**WHAT IS REQUIRED:** Can you write out the lines below word for word, leaving the pictures out?

— BEGIN DATA LISTING —

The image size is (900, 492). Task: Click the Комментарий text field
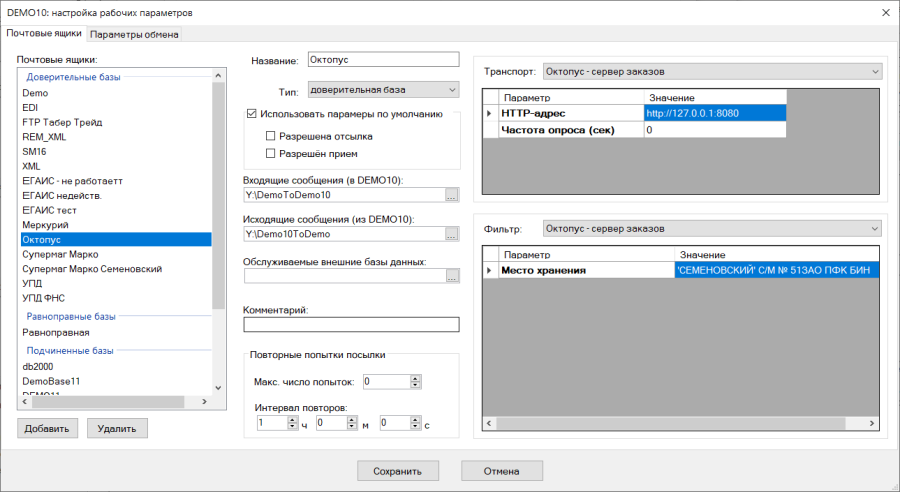[351, 324]
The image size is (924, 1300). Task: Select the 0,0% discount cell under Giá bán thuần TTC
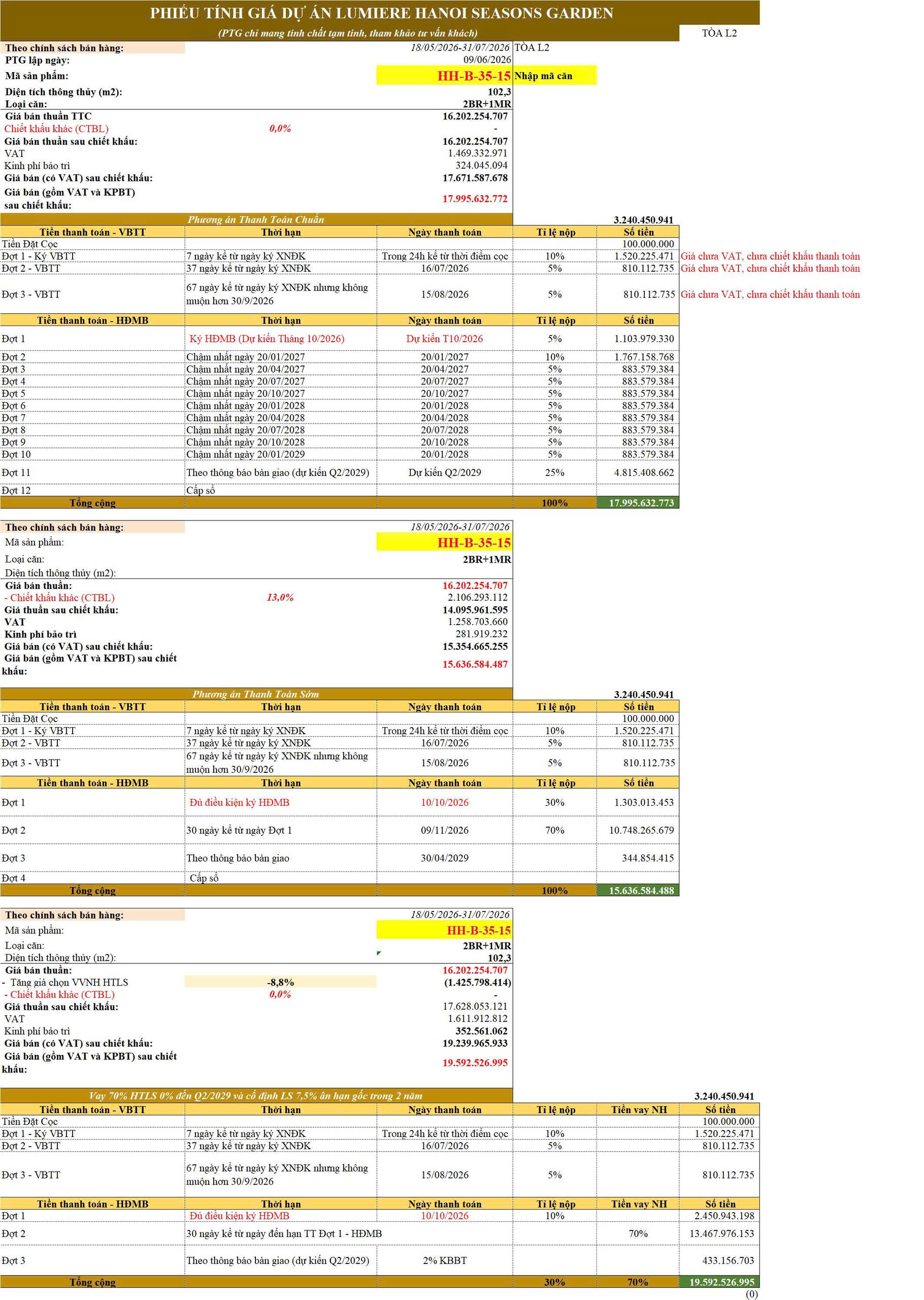tap(280, 128)
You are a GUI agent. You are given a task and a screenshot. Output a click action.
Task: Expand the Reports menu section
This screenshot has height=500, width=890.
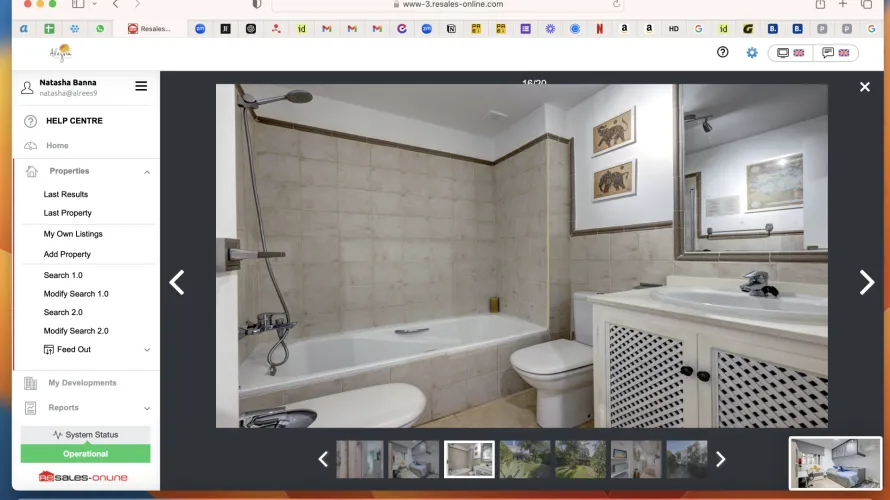point(147,408)
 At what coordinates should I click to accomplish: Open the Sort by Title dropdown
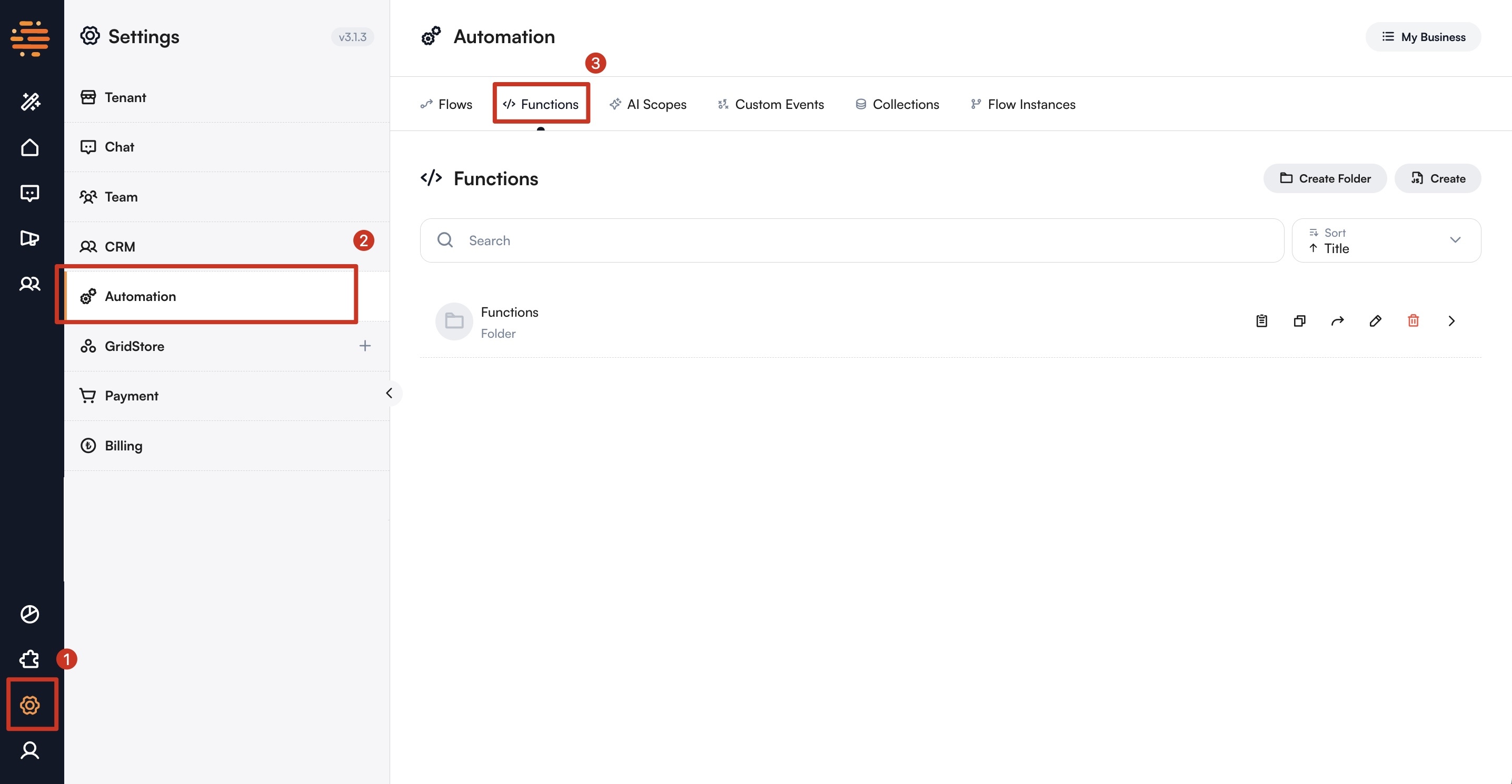(1386, 240)
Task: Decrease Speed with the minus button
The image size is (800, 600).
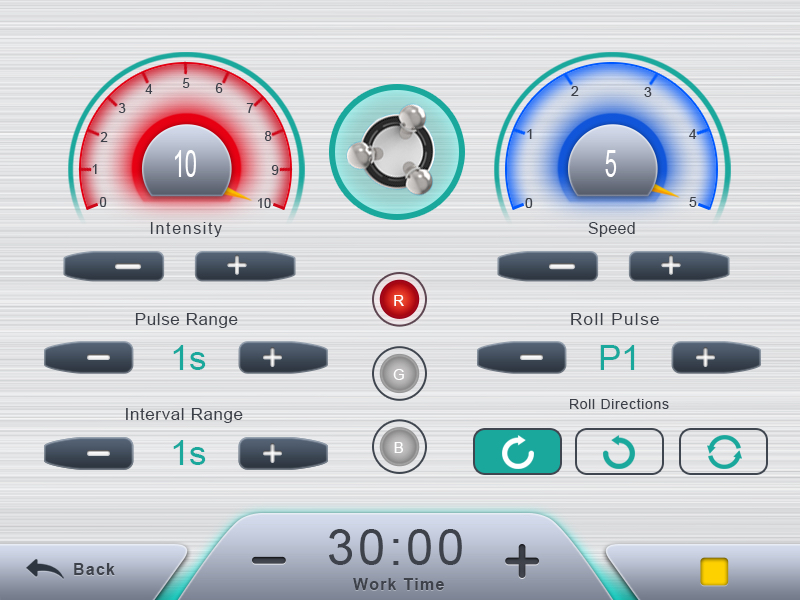Action: tap(547, 266)
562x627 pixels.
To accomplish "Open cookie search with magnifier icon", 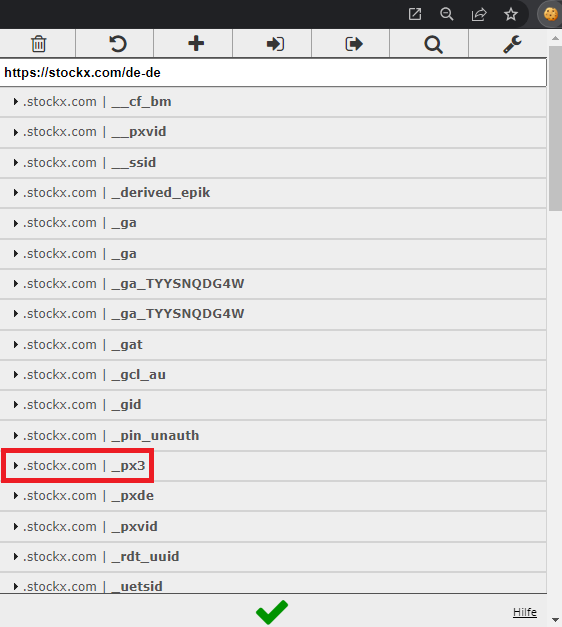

— END DATA LISTING —

**TASK ANSWER:**
The image size is (900, 492). Task: Click the Комментарий text field
[351, 324]
The image size is (924, 1300). Task: Select the 0,0% discount cell under Giá bán thuần TTC
tap(280, 128)
You are a GUI agent. You are given a task and a screenshot. Output a click action.
Task: Expand the Reports menu section
This screenshot has height=500, width=890.
point(147,408)
 At what coordinates should I click to accomplish: Open the Sort by Title dropdown
(1386, 240)
Task: Decrease Speed with the minus button
The image size is (800, 600).
Action: tap(547, 266)
562x627 pixels.
To accomplish "Open cookie search with magnifier icon", 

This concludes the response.